[6.x] Add config for disabling Elevated Sessions

[1stevengrant]

Summary

• Adds an elevated_session_disabled config option to config/users.php that allows disabling elevated sessions entirely
• When disabled, the RequireElevatedSession middleware is bypassed, so users are never prompted to reauthorize
• Includes tests validating the disabled behavior

Context

Our Statamic implementation uses Auth0 as the primary auth driver, which means elevated sessions (password re-confirmation) are not applicable since authentication is handled externally. This config option allows us (and others using OAuth providers) to cleanly disable the feature.

References:

• Opt-out for elevated sessions ideas#1415
• https://discord.com/channels/489818810157891584/1153390699161587823/1469205213587181608
• Upstream PR: Add config for disabling Elevated Sessions feature #14462

[jasonvarga]

Opting out of a security feature like this feels awkward.

How are you implementing OAuth on your site? It might make sense if the Elevated Session page allowed you to re-authenticate however you authenticated in the first place.

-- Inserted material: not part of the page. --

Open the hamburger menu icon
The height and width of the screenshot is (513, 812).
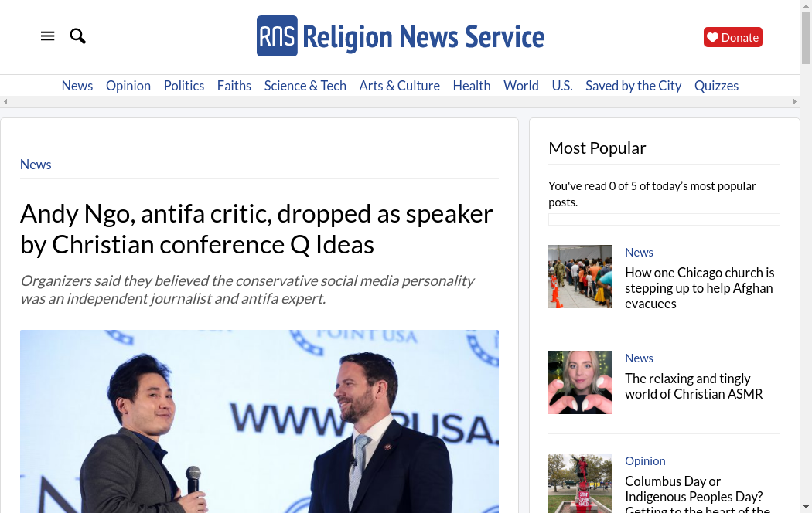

That might be a big rabbit hole though. It'll probably end up better to just allow a way to disable it in the end, but I'd still like to know.

In any case, could you change it to elevated_sessions_enabled (with true as the default) as having disabled: true always feels backwards.

[1stevengrant]

We use Auth0 to authenticate via OTP.

There's a customised login screen hosted with them and then we have a success callback that handles Laravel auth.

We never login via the control panel.

Works fine currently with v5.

[jasonvarga]

Fair enough. Yeah let's just flip the config to be _enabled rather than _disabled then.